Another useful strategy might be to figure out whether you are an integrater or segmenter. Nancy Rothbard, a professor at the Wharton School, explains that integraters are people who don’t mind blurring the boundary between work and home, while segementers have a strong desire to separate business from personal life. Segmenters should probably return to the office as soon as they can. But in the meantime, her advice is to acknowledge that work and home lives can’t be completely separate. Create a structure and routines to structure your time; separate your work space from living space and other people at home; develop a ritual for transitioning out of work mode, such as closing all tabs and shutting down all apps; and move home-related items to another room so family don’t come in to find their stuff while you’re working.

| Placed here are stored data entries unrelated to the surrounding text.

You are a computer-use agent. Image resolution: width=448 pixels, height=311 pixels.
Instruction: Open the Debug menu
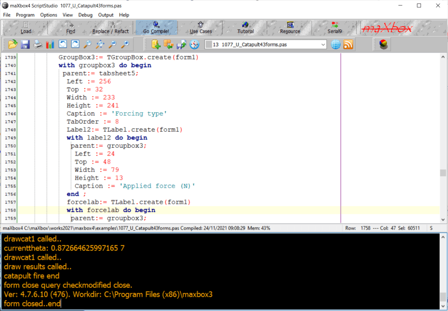(x=85, y=15)
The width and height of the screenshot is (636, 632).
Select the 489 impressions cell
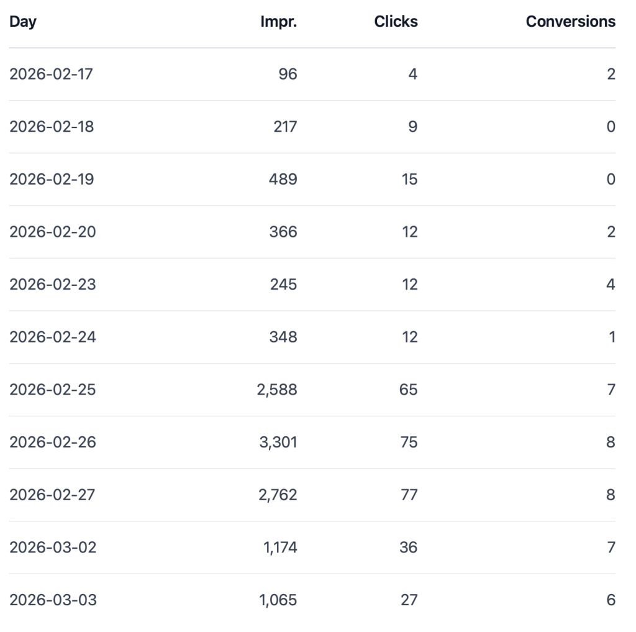point(283,180)
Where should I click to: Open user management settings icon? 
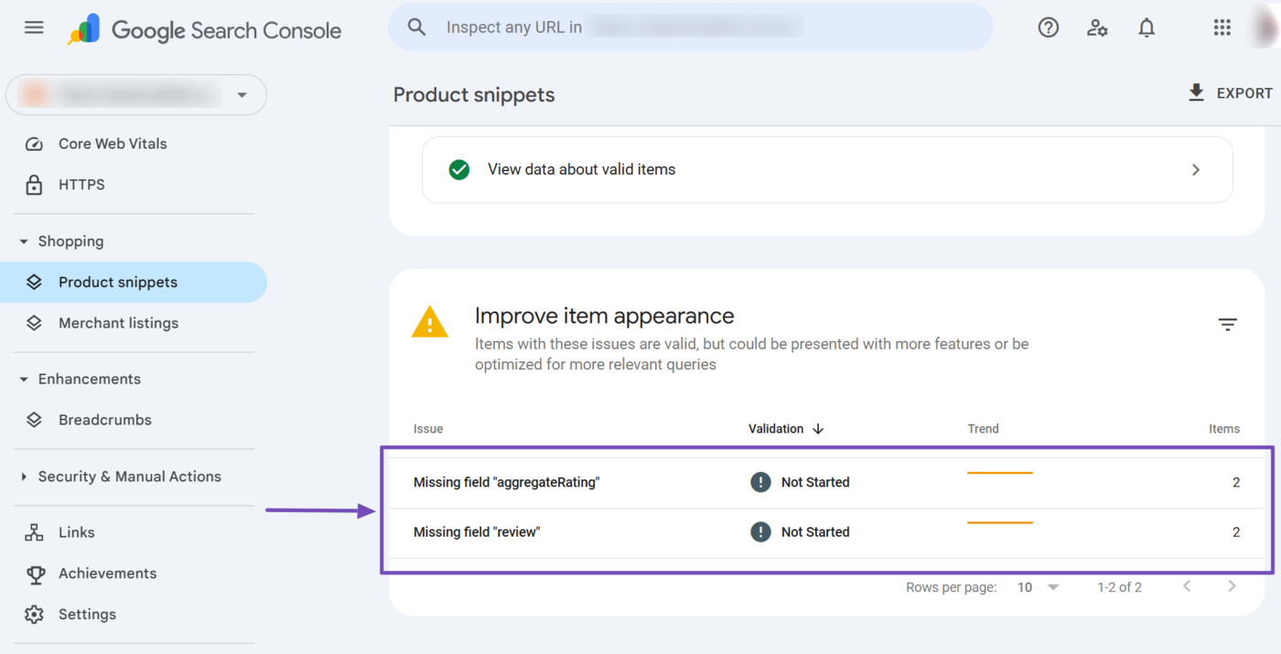click(x=1097, y=27)
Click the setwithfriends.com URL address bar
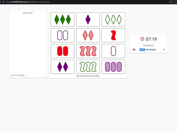This screenshot has height=132, width=177. point(28,2)
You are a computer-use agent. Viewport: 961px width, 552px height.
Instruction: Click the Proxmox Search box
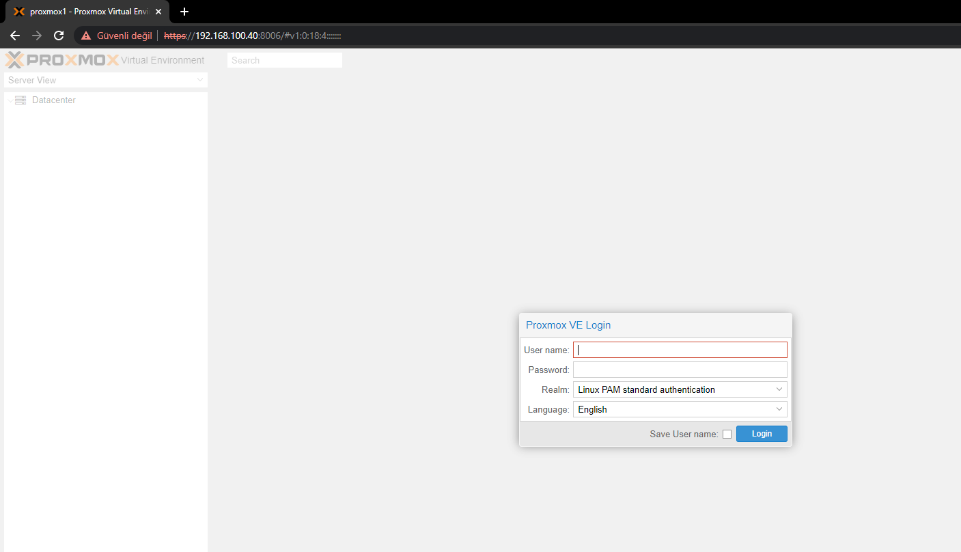click(284, 60)
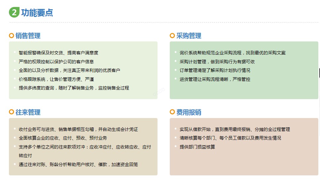Viewport: 320px width, 183px height.
Task: Click the page scrollbar at right edge
Action: click(x=319, y=73)
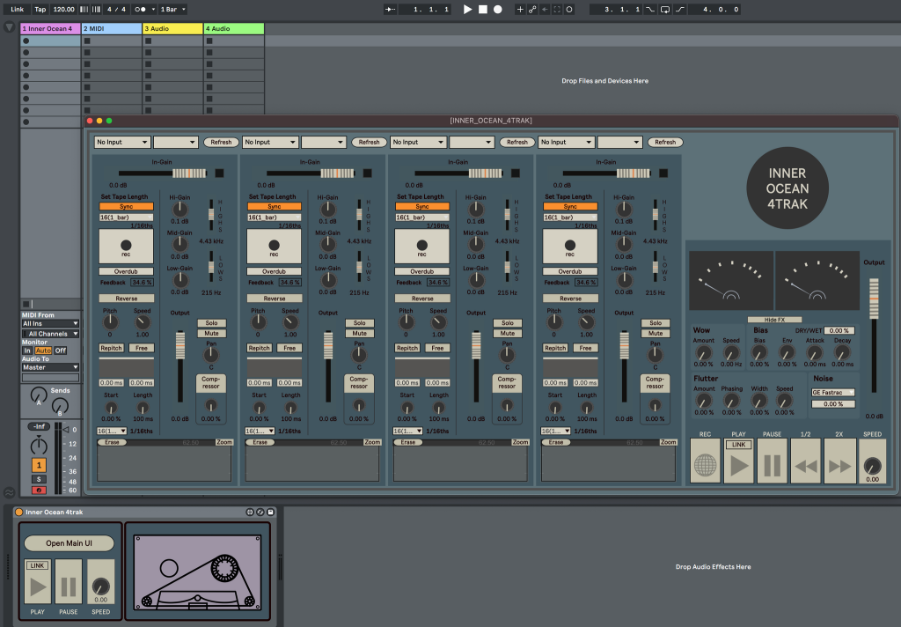The height and width of the screenshot is (627, 901).
Task: Click the Transport Record button in top bar
Action: point(498,9)
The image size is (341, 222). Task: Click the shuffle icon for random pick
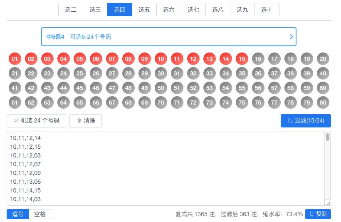pos(16,121)
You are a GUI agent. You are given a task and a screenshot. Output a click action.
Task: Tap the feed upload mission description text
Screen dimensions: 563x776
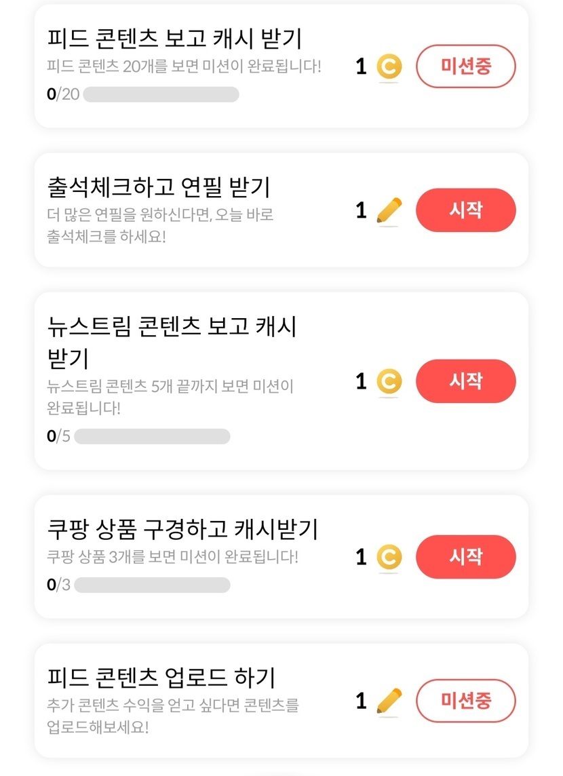(x=173, y=716)
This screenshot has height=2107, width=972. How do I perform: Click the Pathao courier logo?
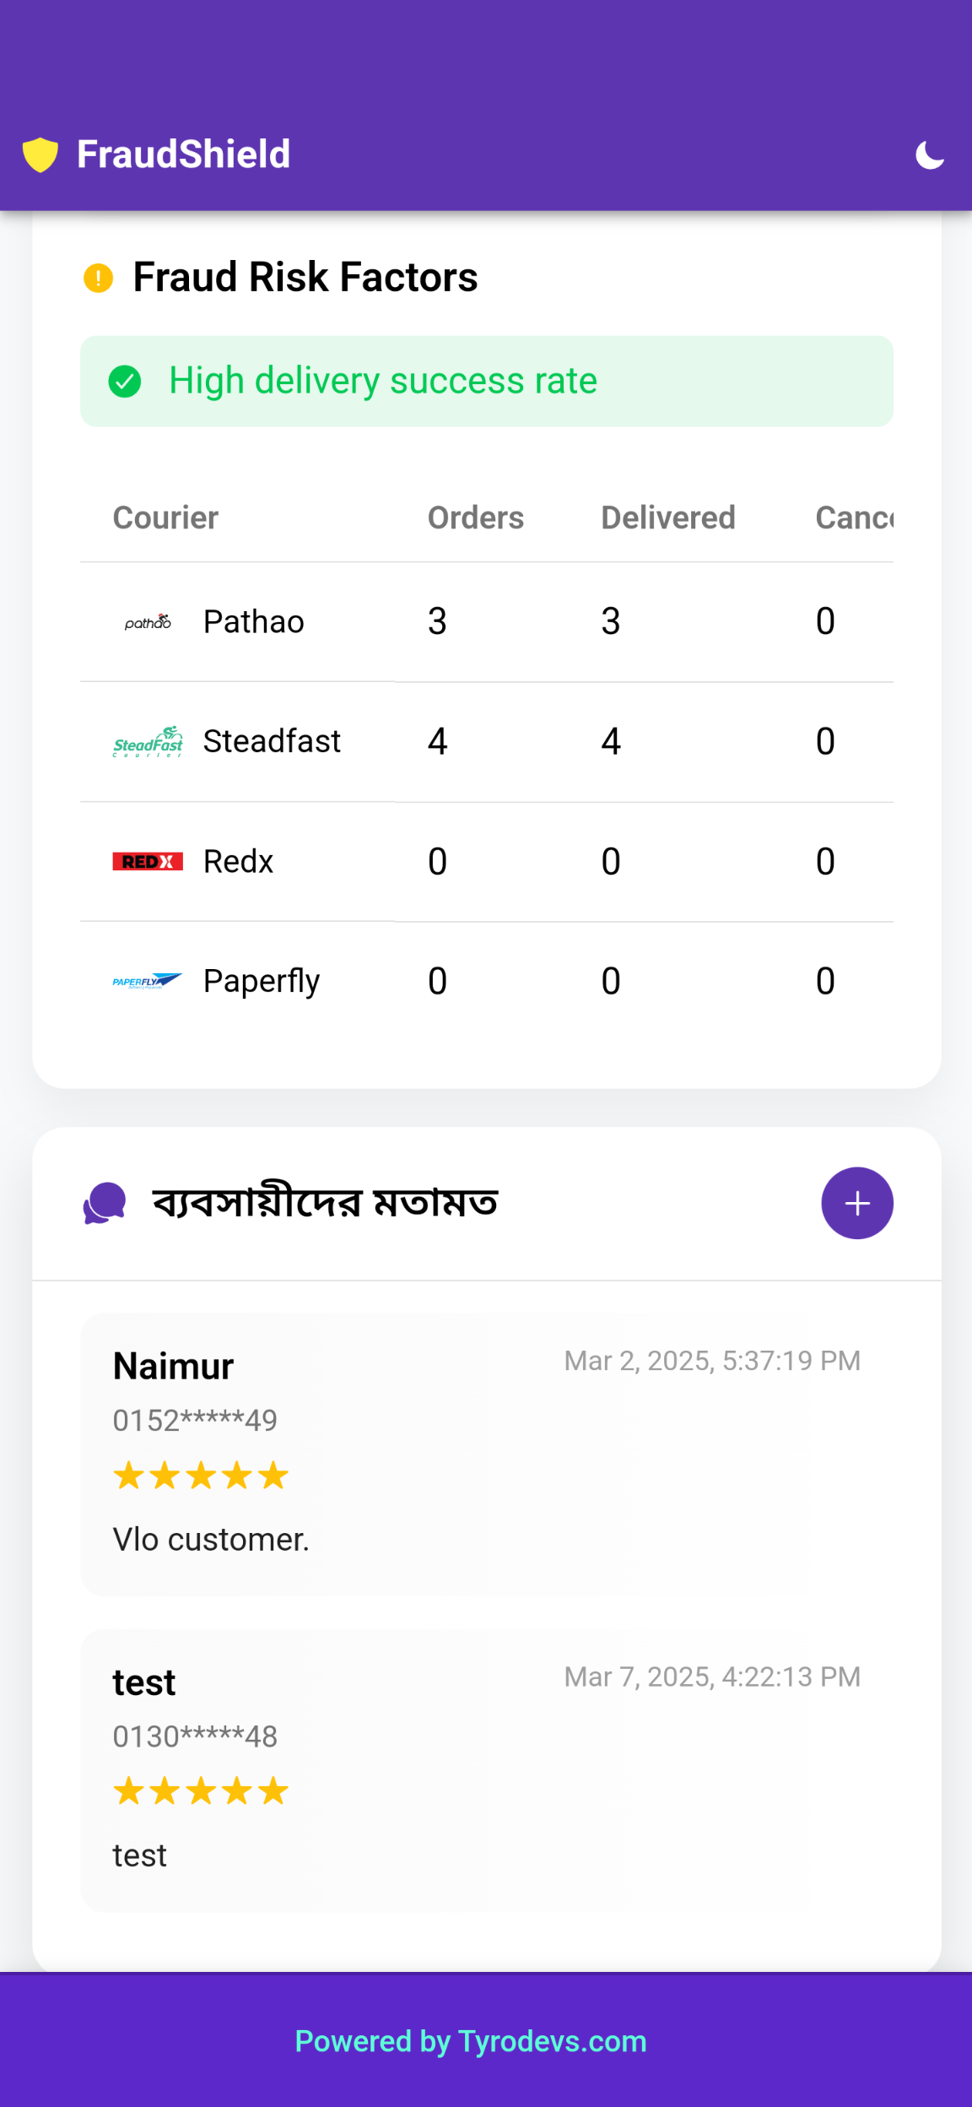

If you’re working from home, you might as well be productive.

Quick hits

  • To invigorate your small talk, writer Dave Schools recommends that after the other person says something, you should respond with a two-word phrase: “I’m curious.” Invariably, they will reveal more.
  • Never ask your boss anything you can easily find out for yourself, advises entrepreneur Anouare Abdou. Also avoid responding to a directive with “Are you sure?” since it might indicate a lack of trust in your boss’s judgment.
  • Here are the eight verbs you need on your resume to show your leadership skills, according to researcher Deborah Sweeney’s canvas of HR officials: Built, championed, collaborated, generated, led, owned, spearheaded and transformed.
  • Presentations expert Dave Paradi suggests three types of slides for each talk: The slides you will use when speaking, primarily visual with clear message headlines; backup slides with additional information explaining those presentation slides, to be called upon when needed; and document-only slides, which are different versions of the presentation slides with additional data or explanations.
  • Happy workaholics don’t need work-life balance, says executive coach Ed Batista. Instead, they need boundaries to keep themselves under some control.